At the close of plaintiff's case and again at the close of all the evidence, defendant moved for a directed verdict premised upon the public-duty doctrine. The trial justice denied both motions on the basis that in the circumstances of the case, specifically because of plaintiff's numerous complaints to defendants about the wood dust in the workshop, defendants owed plaintiff a special duty.
The jury returned a verdict for plaintiff for $275,000, finding defendants 75 percent negligent and plaintiff 25 percent negligent. The defendants moved to amend the judgment and limit it to $100,000 pursuant to § 9-31-2. The trial justice granted the motion, and judgment was entered on September 30, 1994.

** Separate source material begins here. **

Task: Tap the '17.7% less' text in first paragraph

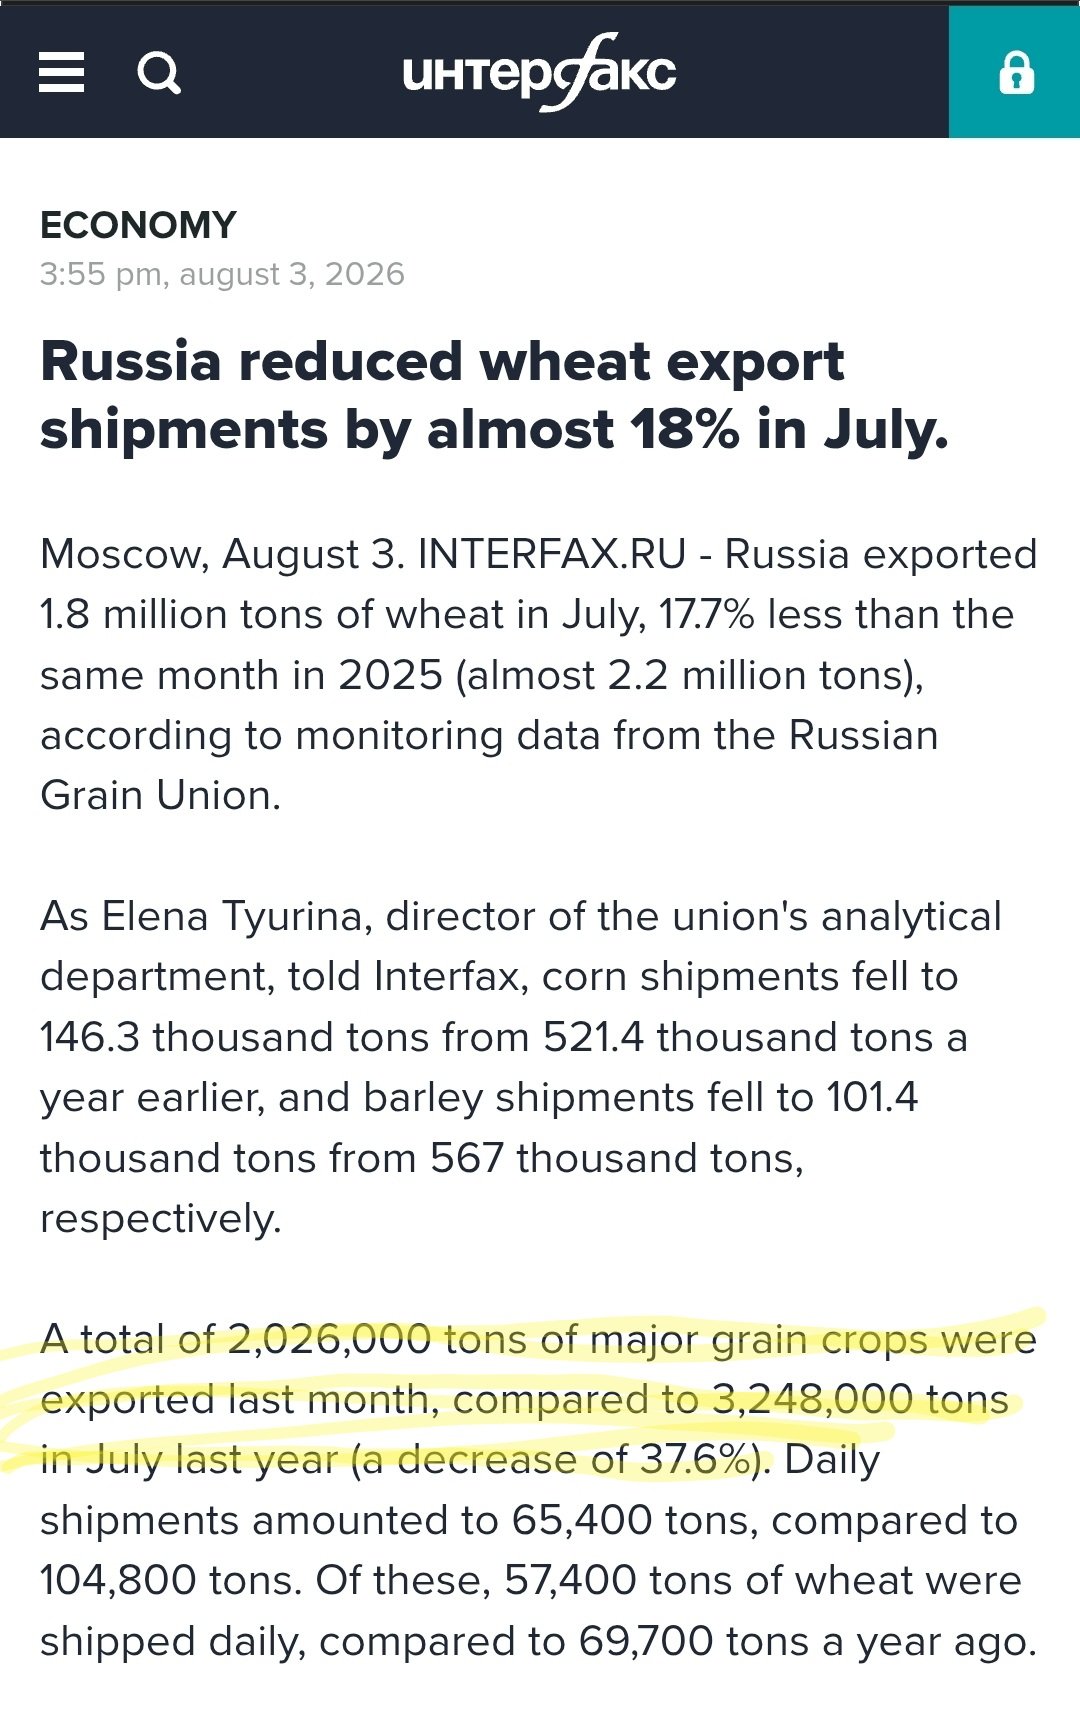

On appeal defendants argue that the trial justice erred in ruling that it owed *1258 plaintiff a special duty and assert that it was protected by the public-duty doctrine. We disagree. "According to the public-duty doctrine, Rhode Island government entities enjoy immunity from tort liability arising out of their discretionary governmental actions that by their nature are not ordinarily performed by private persons." Quality Court Condominium Association v. Quality Hill Development Corp., 641 A.2d 746, 750 (R.I. 1994). This court has, however, established limitations on the immunity of the government. We have determined that liability will not attach absent proof that a special duty is owed to the plaintiff as an individual rather than as a member of the general public. Id. We have acknowledged the existence of a special duty in cases in which the plaintiffs have had some form of prior contact with government officials who then embark on a course of conduct which endangers the plaintiffs, or they have come within the knowledge of the officials so that the injury can be or should have been foreseen. Id.
In addition, plaintiff had requested a ventilation system, and the school principal was aware of the dust problems in the shop. In these circumstances we find that the trial justice properly denied defendants' motions for a directed verdict since plaintiff was a specifically identifiable individual who had come within the knowledge of school officials.
The plaintiff avers that the trial justice incorrectly limited his recovery to $100,000 under § 9-31-2, which provides in part as follows:
"Limitations of damages State. In any tort action against the state of Rhode Island, or any political subdivision thereof, any damages recovered therein shall not exceed the sum of one hundred thousand dollars ($100,000); Provided, however, That in all instances in which the state was engaged in a proprietary function in the commission of such tort * * * the limitation on damages set forth in this section shall not apply."
It is our opinion that the operation and the maintenance of a public school is a governmental function and not a proprietary one. See Saunders v. State, 446 A.2d 748, 751 (R.I. 1982) (maintenance of a correctional institution is a governmental function, not a proprietary function). We are therefore of the opinion that the trial justice properly limited the plaintiff's damages to $100,000.
For these reasons the defendants' appeal and the plaintiff's cross-appeal are denied and dismissed. The Superior Court judgment is affirmed and the papers of the case are remanded to the Superior Court.